TO BE DONE » Copy the listing word for word, starting at the line that contains "coordinates (794, 209)." and ending after the line that contains "center [478, 297].", including both of those lines.

RECORDS FOR PROCESSING »
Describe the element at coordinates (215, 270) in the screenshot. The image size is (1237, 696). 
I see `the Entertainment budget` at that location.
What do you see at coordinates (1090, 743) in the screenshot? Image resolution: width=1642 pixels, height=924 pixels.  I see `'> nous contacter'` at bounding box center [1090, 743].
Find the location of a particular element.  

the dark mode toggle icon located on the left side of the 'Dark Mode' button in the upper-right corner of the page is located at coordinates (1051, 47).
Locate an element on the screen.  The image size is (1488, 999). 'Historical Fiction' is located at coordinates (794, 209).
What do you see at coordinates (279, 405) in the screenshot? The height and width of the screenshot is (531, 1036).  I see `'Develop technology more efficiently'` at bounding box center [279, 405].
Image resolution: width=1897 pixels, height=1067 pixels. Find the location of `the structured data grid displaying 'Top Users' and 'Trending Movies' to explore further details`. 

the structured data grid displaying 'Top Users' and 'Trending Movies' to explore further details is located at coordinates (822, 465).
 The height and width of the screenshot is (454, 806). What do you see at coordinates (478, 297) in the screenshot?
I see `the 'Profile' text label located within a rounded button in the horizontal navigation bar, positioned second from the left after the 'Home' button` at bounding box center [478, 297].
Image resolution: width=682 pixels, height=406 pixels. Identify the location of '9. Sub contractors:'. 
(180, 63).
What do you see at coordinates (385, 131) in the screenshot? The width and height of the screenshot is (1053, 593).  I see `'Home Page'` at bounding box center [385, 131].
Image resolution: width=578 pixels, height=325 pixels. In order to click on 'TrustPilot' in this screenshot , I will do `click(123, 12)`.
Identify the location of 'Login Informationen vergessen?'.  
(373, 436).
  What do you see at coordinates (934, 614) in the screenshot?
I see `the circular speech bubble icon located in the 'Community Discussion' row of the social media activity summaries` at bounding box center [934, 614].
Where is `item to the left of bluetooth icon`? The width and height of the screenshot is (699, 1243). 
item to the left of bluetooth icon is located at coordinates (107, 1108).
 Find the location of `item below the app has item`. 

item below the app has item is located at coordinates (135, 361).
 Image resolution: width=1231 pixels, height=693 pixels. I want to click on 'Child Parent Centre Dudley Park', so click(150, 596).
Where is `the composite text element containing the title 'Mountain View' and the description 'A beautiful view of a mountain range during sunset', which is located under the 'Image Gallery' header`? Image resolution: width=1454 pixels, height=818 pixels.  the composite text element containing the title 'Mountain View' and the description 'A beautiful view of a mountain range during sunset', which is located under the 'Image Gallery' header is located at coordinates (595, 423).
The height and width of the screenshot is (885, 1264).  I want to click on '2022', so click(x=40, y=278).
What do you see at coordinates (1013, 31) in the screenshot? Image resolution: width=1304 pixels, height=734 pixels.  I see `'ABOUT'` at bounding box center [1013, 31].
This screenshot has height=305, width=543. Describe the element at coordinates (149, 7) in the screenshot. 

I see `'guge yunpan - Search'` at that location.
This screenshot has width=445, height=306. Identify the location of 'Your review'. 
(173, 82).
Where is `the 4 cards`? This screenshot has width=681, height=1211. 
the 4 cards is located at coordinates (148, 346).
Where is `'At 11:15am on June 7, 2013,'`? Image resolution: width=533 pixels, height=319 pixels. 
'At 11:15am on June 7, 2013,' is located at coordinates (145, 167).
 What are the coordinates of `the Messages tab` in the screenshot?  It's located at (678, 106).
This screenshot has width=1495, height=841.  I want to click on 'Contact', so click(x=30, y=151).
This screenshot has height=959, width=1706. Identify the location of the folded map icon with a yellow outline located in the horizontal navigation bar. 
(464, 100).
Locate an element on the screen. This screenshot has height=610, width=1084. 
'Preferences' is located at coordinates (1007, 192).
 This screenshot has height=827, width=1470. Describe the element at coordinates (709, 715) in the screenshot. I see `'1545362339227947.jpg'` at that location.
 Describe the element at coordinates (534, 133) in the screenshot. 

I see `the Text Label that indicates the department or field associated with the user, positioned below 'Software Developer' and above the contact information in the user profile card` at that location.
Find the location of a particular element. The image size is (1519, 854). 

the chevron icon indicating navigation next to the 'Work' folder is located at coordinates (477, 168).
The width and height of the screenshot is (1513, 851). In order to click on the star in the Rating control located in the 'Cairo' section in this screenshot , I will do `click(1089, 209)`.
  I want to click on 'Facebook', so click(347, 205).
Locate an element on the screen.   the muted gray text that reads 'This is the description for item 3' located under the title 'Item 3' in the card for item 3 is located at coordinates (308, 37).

SOLUTION BELOW »
Locate an element on the screen.  The image size is (1488, 999). 'Historical Fiction' is located at coordinates (794, 209).
What do you see at coordinates (279, 405) in the screenshot? The height and width of the screenshot is (531, 1036).  I see `'Develop technology more efficiently'` at bounding box center [279, 405].
Image resolution: width=1897 pixels, height=1067 pixels. Find the location of `the structured data grid displaying 'Top Users' and 'Trending Movies' to explore further details`. 

the structured data grid displaying 'Top Users' and 'Trending Movies' to explore further details is located at coordinates (822, 465).
 The height and width of the screenshot is (454, 806). What do you see at coordinates (478, 297) in the screenshot?
I see `the 'Profile' text label located within a rounded button in the horizontal navigation bar, positioned second from the left after the 'Home' button` at bounding box center [478, 297].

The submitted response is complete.